Classics Senior Speakers Discusses Diversity and Race in the Roman Empire

By Gwynne Dulaney, Co-Editor-in-Chief

Last month, classics students from Bryn Mawr and Haverford gathered alongside faculty and underclassmen to hear the Classics Senior Majors’ Visiting Speaker, Professor Nandini Pandey of the University of Wisconsin at Madison, present her talk, “Dominance and diversity in Roman space and psychology.” Each year, the seniors of the classics department invite a professor specializing in what they find to be an engaging and relevant topic.
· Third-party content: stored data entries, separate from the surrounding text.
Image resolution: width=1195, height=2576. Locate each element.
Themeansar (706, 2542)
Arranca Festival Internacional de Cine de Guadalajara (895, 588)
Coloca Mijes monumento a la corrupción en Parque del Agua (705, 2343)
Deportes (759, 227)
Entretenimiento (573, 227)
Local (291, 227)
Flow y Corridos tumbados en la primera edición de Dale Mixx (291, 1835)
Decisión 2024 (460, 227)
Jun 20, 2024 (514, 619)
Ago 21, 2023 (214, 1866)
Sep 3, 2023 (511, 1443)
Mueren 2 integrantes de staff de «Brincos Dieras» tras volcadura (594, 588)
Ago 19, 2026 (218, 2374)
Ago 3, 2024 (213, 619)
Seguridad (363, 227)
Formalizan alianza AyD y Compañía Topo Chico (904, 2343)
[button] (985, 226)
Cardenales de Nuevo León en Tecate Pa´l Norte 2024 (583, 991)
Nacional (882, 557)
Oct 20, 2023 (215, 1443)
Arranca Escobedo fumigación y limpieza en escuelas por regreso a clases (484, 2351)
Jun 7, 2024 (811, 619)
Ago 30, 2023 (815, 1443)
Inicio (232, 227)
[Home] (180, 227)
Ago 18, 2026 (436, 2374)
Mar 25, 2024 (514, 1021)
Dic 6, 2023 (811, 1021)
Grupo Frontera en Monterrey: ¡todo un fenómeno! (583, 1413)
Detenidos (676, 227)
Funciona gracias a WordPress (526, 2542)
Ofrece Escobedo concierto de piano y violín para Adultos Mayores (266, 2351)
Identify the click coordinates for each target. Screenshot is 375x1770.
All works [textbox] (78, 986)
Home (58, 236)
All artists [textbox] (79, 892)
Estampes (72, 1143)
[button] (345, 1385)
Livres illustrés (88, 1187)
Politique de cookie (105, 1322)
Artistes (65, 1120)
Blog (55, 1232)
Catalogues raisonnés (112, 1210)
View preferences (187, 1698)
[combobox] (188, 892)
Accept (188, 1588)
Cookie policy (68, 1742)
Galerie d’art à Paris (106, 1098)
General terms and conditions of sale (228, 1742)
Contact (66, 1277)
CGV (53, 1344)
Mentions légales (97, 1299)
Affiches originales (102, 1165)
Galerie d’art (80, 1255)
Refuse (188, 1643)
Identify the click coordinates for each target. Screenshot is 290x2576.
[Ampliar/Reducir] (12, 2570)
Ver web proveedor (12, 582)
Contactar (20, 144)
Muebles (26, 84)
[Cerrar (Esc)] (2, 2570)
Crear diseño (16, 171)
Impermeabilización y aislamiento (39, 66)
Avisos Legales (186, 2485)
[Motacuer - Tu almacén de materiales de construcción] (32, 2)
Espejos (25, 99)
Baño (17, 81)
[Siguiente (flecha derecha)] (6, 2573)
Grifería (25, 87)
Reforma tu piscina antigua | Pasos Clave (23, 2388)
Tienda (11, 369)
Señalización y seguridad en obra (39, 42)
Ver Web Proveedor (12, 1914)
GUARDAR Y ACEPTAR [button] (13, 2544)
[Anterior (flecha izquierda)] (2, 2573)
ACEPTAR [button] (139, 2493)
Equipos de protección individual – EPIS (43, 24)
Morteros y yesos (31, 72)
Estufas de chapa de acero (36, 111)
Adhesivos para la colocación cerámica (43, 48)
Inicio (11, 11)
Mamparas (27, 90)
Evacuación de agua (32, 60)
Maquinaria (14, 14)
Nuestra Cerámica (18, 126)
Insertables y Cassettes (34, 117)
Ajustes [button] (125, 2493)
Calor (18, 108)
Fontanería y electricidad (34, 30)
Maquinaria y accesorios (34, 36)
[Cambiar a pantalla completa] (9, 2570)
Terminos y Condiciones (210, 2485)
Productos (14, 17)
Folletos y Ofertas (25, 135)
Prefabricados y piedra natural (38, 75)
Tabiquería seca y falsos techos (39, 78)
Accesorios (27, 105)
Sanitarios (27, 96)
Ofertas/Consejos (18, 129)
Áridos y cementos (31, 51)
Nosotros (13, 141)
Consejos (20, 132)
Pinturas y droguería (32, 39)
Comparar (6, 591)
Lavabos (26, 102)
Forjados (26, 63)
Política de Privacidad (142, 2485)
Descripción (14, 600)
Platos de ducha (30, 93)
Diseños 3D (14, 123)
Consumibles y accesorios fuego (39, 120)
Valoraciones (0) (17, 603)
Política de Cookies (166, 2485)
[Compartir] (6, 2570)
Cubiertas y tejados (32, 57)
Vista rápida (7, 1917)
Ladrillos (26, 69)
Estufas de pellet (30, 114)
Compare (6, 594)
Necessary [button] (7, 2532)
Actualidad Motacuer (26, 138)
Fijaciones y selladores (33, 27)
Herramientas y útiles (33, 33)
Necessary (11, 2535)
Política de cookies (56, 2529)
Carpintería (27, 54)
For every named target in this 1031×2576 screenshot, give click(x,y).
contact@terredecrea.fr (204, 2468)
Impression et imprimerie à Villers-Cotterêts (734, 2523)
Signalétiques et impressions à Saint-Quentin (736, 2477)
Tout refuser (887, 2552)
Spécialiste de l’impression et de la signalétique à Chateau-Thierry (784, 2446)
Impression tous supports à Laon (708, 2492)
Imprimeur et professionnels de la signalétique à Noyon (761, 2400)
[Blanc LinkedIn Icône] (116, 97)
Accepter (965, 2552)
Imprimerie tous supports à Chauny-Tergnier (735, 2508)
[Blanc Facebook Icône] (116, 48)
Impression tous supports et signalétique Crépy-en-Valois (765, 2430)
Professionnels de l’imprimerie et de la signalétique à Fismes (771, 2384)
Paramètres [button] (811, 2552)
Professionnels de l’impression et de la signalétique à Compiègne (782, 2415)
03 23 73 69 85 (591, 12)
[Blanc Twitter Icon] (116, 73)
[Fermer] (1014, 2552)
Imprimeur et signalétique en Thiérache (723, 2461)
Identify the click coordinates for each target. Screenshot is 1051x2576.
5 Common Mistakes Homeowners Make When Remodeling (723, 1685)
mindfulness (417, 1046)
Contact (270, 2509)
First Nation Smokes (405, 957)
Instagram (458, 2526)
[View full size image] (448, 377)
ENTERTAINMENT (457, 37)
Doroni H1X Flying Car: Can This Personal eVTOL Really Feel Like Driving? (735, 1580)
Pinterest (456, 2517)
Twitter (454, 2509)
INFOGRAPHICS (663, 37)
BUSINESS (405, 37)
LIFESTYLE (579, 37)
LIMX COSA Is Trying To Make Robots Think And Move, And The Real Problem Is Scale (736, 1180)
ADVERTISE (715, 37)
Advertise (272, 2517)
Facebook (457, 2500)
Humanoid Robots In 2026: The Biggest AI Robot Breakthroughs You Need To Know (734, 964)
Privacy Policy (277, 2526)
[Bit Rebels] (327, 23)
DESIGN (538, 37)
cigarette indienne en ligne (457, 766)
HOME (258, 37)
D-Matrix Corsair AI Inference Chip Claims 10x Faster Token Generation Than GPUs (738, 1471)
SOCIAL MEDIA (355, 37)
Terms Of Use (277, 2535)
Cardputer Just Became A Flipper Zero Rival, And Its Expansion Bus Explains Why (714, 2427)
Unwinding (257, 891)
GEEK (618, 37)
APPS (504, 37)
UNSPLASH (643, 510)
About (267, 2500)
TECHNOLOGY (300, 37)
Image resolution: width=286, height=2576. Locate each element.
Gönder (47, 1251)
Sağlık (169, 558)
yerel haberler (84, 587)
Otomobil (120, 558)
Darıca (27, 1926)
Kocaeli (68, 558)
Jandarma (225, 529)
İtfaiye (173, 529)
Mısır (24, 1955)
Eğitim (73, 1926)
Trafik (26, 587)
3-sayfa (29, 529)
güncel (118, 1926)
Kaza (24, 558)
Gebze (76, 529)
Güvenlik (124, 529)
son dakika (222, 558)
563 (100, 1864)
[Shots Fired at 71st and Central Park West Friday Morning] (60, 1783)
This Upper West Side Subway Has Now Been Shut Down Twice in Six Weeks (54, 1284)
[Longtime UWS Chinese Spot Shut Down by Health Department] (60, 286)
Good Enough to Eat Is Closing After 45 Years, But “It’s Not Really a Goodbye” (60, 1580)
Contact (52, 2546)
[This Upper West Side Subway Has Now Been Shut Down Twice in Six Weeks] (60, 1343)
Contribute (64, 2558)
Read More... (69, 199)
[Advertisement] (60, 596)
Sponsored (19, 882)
Professor Pandey is an accomplished academic leader in the study of identity and diversity in antiquity, having gained her undergraduate degree in Classical Language at Swarthmore and going on to gain degrees at Oxford, Cambridge, and UC Berkeley. Her talk was an excerpt of her upcoming book, Empires of Difference: What Rome Can Teach Us about Diversity. She is also the author of the book Poetic and Power in Augustan Rome: Latin Poetic Response to Early Imperial Iconography and a contributor to the popular and progressive classically-themed website Eidolon.

Professor Pandey’s talk centered on the definition of diversity in the ancient world and how we can use Roman ideas of diversity and identity to reflect upon our own society today. Professor Pandey discussed how too often Roman culture is whitewashed when it was indeed a diverse and expansive civilization. She also reflected upon the current trend of using history in order to glorify alt-right groups in today’s media, and how Rome in particular is often a victim of this weaponization. In her talk, Professor Pandey opened the audience’s eyes to the relationship between Rome’s open, multicultural society and modern debates about diversity.

Professor Pandey’s topic could not have come at a more relevant time. In the past few years, the academic classical world has been a hotbed of exclusion and racism, making clear that an academic field dominated primarily by straight white men is no longer acceptable. By presenting the classical world as Eurocentric, we not only alienate brilliant leaders in the field who do not identify as such, but also overlook a hugely important aspect of classics that would greatly benefit the field if we took the time to study it more thoroughly. The classical encompasses much more than just Greece and Italy, and classics would be a much more relevant and representative field today if this was addressed. Professor Pandey’s forthcoming book is something that every classicist should read if they wish to make a difference in academia and the world around them.